The attackers used a rickshaw and wore burkas to disguise themselves as women, police told CNN. They stormed the Agricultural Training Institute of Peshawar around 10:30 a.m. local time (12:30 a.m. ET), and all three attackers were killed within an hour.
Six of the nine killed at the school were students between the ages of 16 and 21, said Sallahuddin Mehsud, a spokesman for the Pakistan military in Peshawar.
A faction of Tehreek-e-Taliban, or TTP, also known as the Pakistani Taliban, has claimed responsibility for the attack, according to Mohammad Khorrasani, a spokesman for the faction.

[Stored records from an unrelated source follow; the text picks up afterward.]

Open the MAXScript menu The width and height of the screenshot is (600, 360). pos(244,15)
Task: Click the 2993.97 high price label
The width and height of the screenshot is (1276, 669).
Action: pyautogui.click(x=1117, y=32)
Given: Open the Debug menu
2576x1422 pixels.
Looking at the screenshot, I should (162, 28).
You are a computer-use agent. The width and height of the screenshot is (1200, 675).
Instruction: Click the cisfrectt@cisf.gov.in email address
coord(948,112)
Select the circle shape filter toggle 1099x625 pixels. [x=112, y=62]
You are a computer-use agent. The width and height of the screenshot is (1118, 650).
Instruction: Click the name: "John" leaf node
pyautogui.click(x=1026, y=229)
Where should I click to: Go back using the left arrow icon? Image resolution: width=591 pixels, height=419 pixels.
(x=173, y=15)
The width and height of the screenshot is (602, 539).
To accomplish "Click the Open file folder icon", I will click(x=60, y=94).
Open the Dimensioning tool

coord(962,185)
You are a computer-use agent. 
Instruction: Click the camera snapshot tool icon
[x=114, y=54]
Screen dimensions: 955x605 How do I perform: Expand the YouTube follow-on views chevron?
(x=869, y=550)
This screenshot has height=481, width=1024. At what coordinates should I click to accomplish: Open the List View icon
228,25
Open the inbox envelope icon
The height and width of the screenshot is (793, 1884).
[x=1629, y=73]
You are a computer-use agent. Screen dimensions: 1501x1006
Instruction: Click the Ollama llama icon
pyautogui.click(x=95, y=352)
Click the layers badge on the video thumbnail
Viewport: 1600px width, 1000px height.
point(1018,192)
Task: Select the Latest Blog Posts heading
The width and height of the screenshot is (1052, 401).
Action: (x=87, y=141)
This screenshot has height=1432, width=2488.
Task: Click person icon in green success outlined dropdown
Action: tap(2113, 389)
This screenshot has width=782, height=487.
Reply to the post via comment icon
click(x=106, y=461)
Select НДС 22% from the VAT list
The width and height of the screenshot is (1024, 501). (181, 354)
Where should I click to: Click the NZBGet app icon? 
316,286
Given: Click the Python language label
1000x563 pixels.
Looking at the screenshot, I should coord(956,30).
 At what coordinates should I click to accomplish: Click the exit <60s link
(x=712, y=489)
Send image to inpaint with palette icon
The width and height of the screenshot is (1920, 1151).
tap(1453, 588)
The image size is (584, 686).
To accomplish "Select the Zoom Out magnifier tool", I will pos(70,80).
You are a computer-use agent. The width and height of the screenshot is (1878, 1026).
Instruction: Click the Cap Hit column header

The faction is led by Mullah Fazlullah, who orders attacks on Pakistan from Afghanistan, according to Pakistani officials.
The Pakistan Taliban claim a long list of violent and deadly assaults on civilians and the military in Pakistan’s mostly ungoverned area along its Afghan border.
The group received the most international publicity for the 2012 attack on Malala Yousafzai and the Peshawar school massacre in December 2014 that left 145 dead, including 132 children.
It has long conducted an insurgency in an attempt to overthrow the Pakistani government and introduce Sharia law.